St Peters pollution at alarming levels
In June 2018, air quality monitors at St Peters public school in Sydney's Inner West recorded the highest average levels of PM 10 – another form of air pollution – than any other Sydney monitoring site during the first three months of that year.
In June 2018, the WestConnex Action Group wrote to the NSW Ministers for Health and Environment raising their concerns about the level of exposure to pollution around the St Peters and Haberfield WestConnex sites. Mark Coure, Parliamentary Secretary for Transport and Infrastructure, wrote back that:
“I am further advised the readings experience at the Haberfield Public School monitoring station are much similar to other monitoring stations on the New M4 and NSW Environment Protection Authority monitoring stations across Sydney. The results to date do not indicate the Haberfield Public School monitoring station is measuring anything other than the regional pollution level with normal variations across the day.”
“The Premier knows that’s not true,” said Christina Ho, mother of two primary school-aged children in St Peters. “Yet she is asking me to send my kids into this toxic soup every day, knowing full well how dangerous it is for their health,” said Christina Ho. “Little kids are more vulnerable than any other members of our community and she expects them to study and play in this dangerous level of pollution.”

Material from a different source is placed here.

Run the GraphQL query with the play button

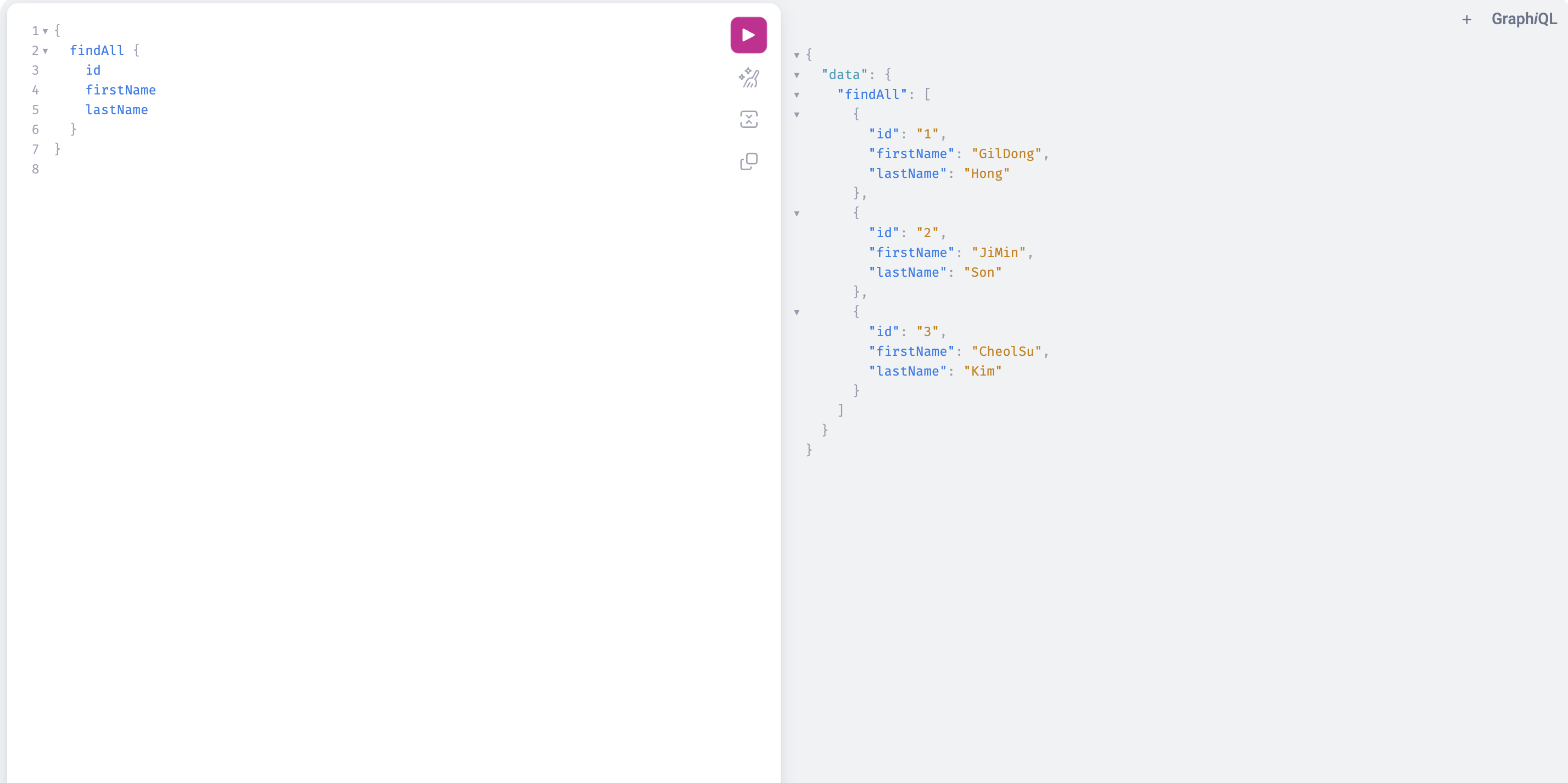(748, 35)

Unfiltered WestConnex exhaust stacks mean even more pollution
“Right now it is the communities of Haberfield and St Peters which are most exposed to these high levels of particle pollution,” said Anne Picot, another St Peters resident. “But as WestConnex – with all its unfiltered tunnels - rolls out across Sydney, tens of thousands more will be exposed to it. My question is what are the Premier and the Opposition leader going to do about it? We expect PM 2.5 air pollution will be made worse permanently once the tunnels open with unfiltered exhaust stacks. Why doesn't the Premier care about Sydney's kids?"

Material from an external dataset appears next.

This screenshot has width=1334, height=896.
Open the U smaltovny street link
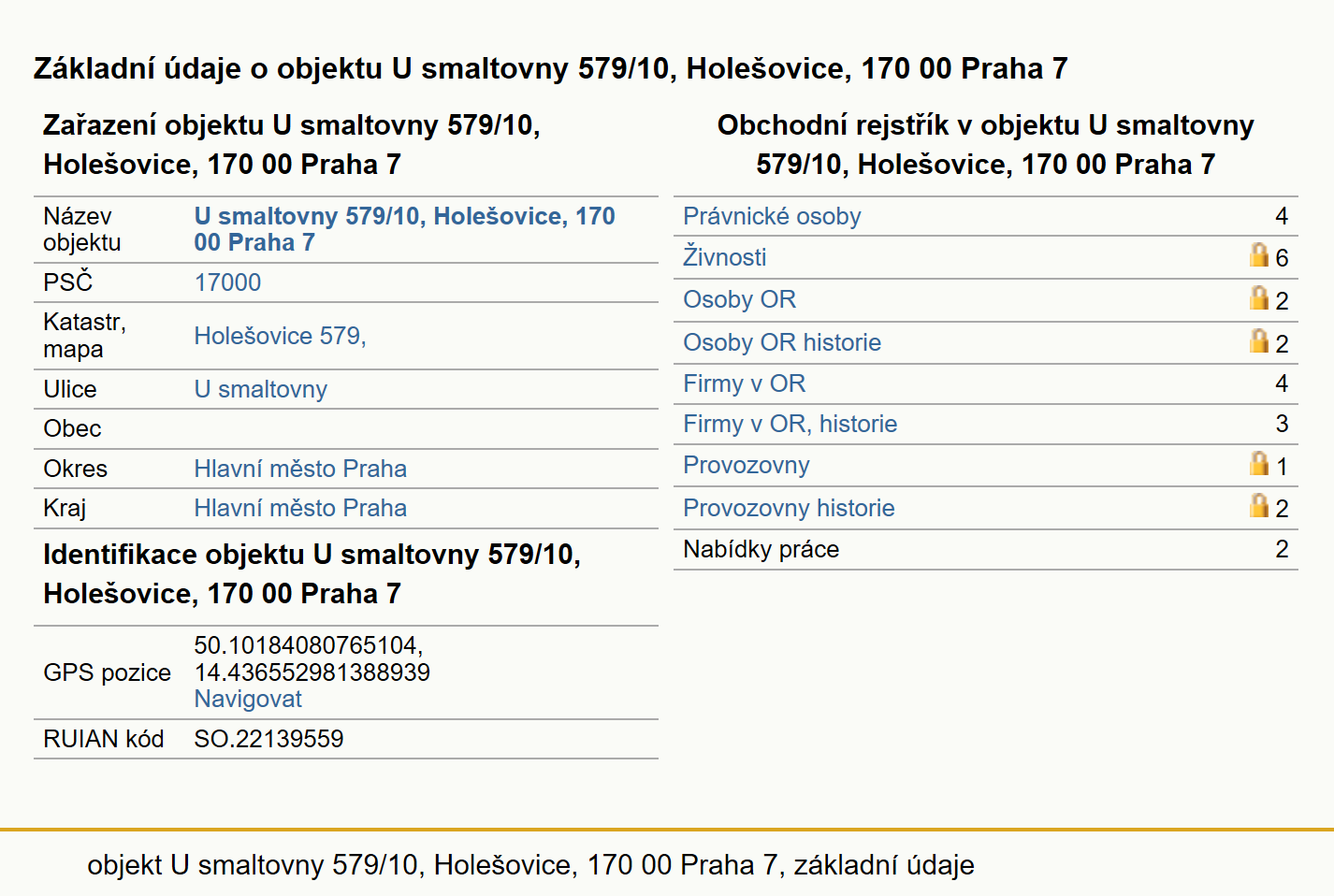coord(260,389)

The health of the public in exposed localities, particularly children, the elderly and anyone with an existing chronic disease will inevitably be adversely affected. There will be more premature deaths and more chronic disease. Yet, according to medical specialists in respiratory health, it is possible to reduce this health impact if the long road tunnels were fitted with adequate filtration systems. Why won’t the government do this?